MIT researchers look at the role of doctors’ ‘gut feelings’ in care provision in new study
[Boston] In June, tech company Babylon said its AI had demonstrated the ability to provide health advice that was "on-par with practicing clinicians," and it didn’t go down well.
It claimed its algorithm performed better than the average candidate in an MRCGP assessment – the final test for trainee GPs - but Professor Martin Marshall, Vice Chair of the Royal College of GPs, said:
“Computers are computers, and GPs are highly-trained medical professionals: the two can't be compared and the former may support but will never replace the latter.”
A group of researchers from the Massachusetts Institute of Technology (MIT) set out to identify what impact doctors’ "gut feelings" have when determining what tests they will order for patients.
From symptoms to family history, to lifestyle habits, a variety of factors are involved in the decision-making process, but MIT computer scientists looked at the role of intuition in clinical practice, seeking to discover whether it was "measurable."
Using a collection of medical records from 60,000 intensive-care-unit patients admitted to the Beth Israel Deaconess Medical Center in Boston, Massachusetts, over a ten-year period, the scientists performed sentiment analysis – also known as opinion mining – on doctor’s written notes.

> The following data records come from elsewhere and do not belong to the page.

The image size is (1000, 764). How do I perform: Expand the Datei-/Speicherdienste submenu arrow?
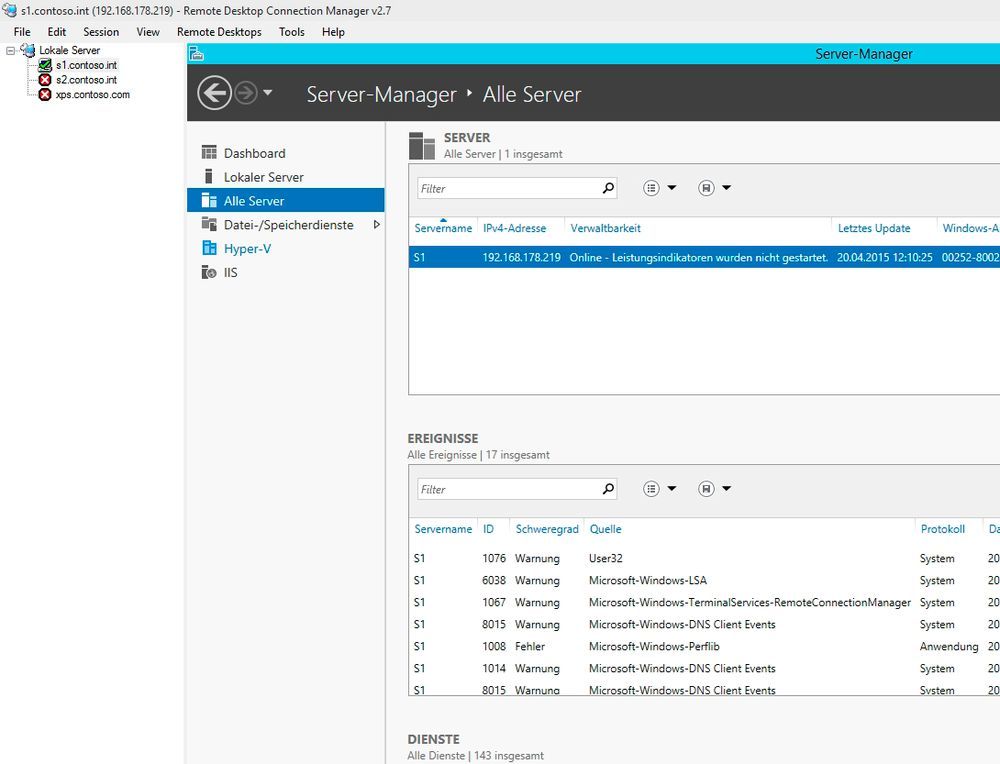point(376,225)
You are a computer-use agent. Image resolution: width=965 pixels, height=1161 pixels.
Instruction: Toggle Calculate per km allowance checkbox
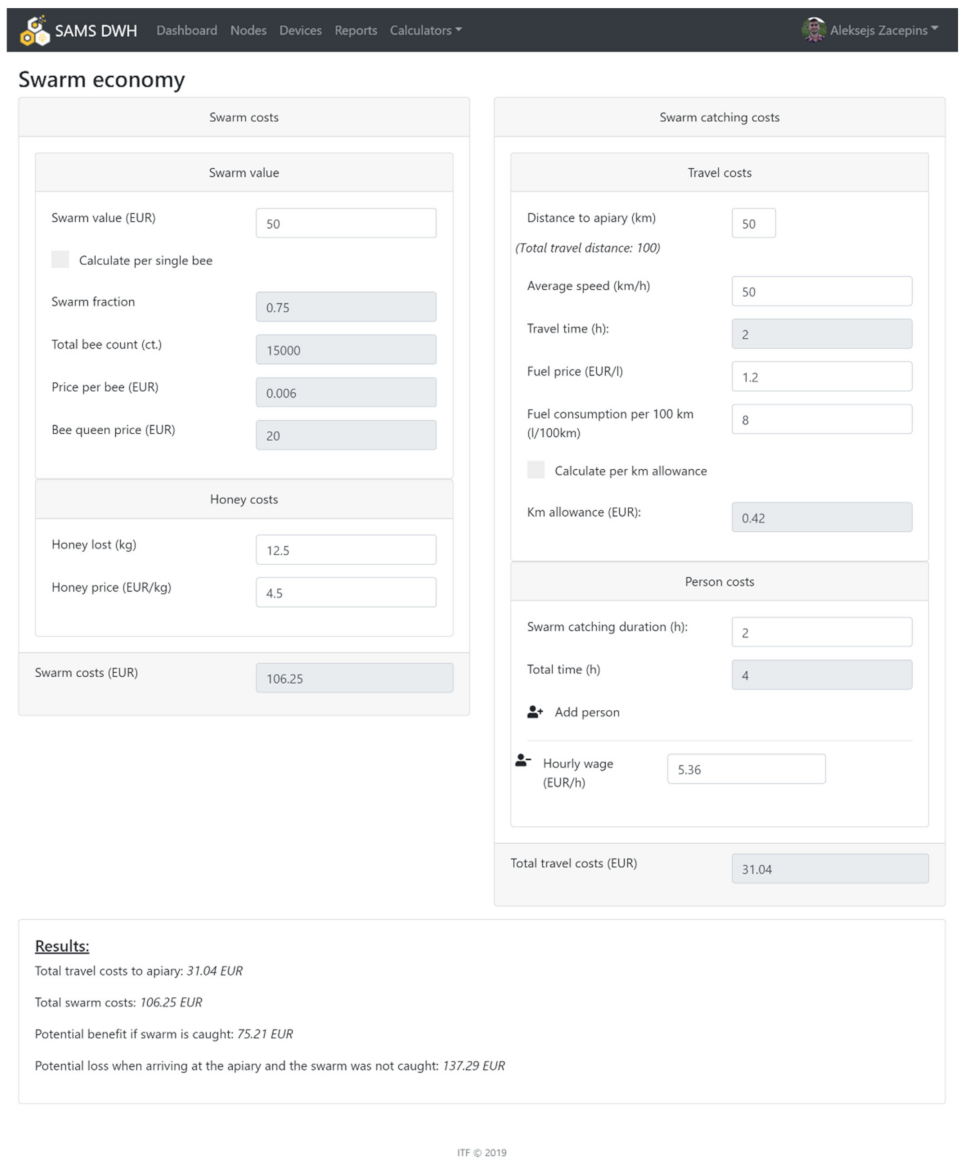pos(537,470)
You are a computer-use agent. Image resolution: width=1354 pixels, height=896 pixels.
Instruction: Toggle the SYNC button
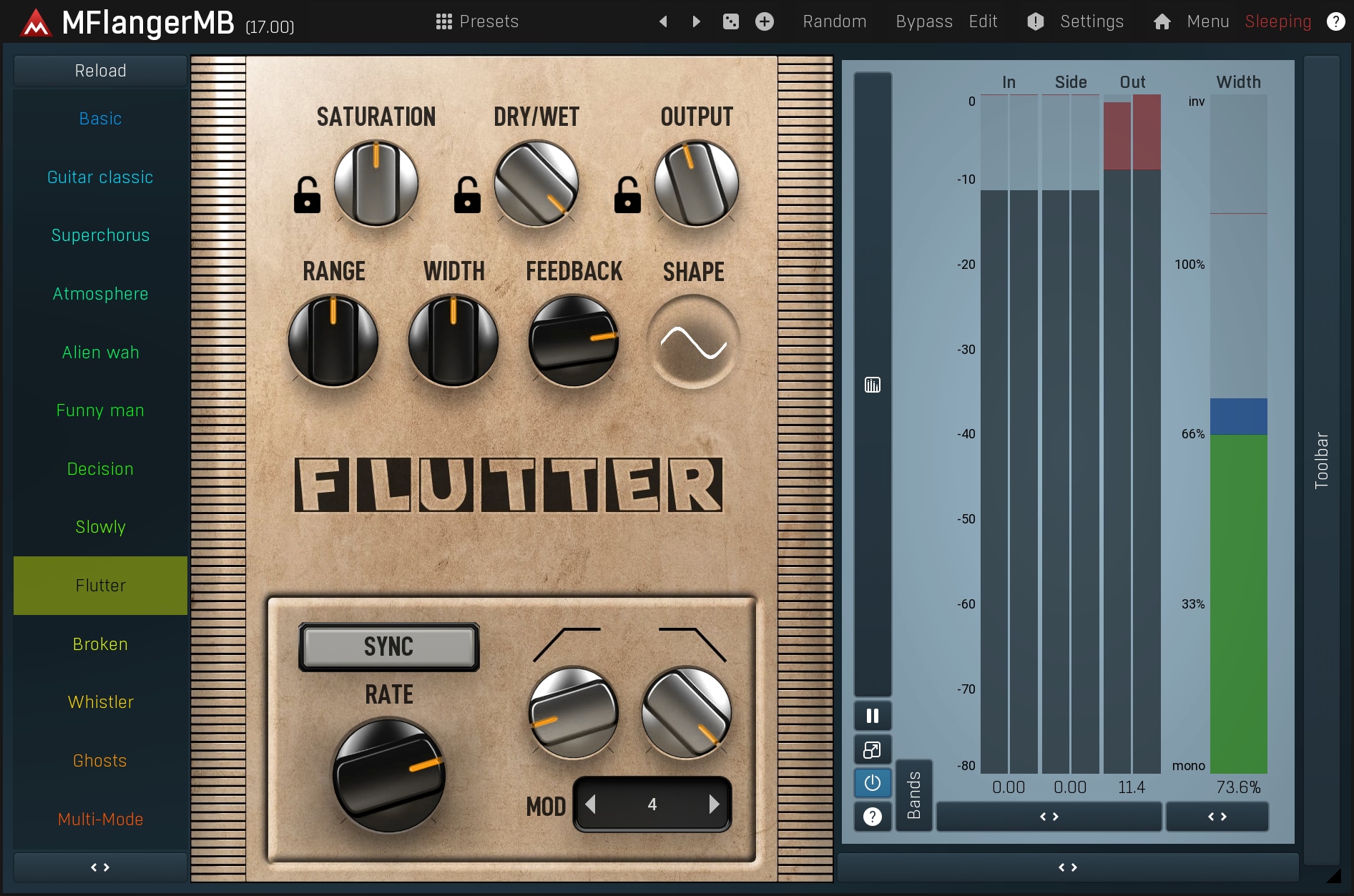pos(388,646)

Sentiment analysis is widely used in non-healthcare settings to determine consumer attitudes, and is based on computer algorithms that examine language and tally positive or negative sentiments associated with words being used.
The researchers sought out to determine whether more information was available in doctors’ written notes rather than in the data available in medical records, and they computed sentiment scores to see if there was a correlation with how many diagnostic imaging tests had been ordered for patients.
MIT says that, if medical data alone was leading doctors’ decisions, intuition would not play a role in their decisions.
But their study, led by Mohammad Ghassemi, a research affiliate at MIT’s Institute for Medical Engineering and Science, and computer science graduate student Tuka Alhanai, shows that when doctors felt more pessimistic about a patient’s condition, they ordered more exams, and when they felt extremely negative about it, they ordered fewer tests. The association was strongest on the first day of a patient being admitted to hospital, decreasing gradually over time.
“As a proxy for decision-making judgment, sentiment analysis has significant potential to assess utilization of other resources, such as laboratory tests, use of ancillary services, and discharge/transfer decisions. It may also help explain variance in other areas of clinical practice, including medication dosing, and decisions to withdraw care,” the authors of the study explained.
MIT reports that the researchers now want to establish what factors contribute to doctors’ "gut feelings" to see if AI systems could potentially learn to incorporate the same data in the future, and Ghassemi told BJ-HC:
"We believe that, with the right data and methods, it should be possible to train machines to infer clinical sentiment, and incorporate this sentiment as part of their patient assessments.
"Close collaborations with clinicians that are interested in working at this frontier will be needed to understand how to best train and deploy systems that can best learn and use clinical sentiment."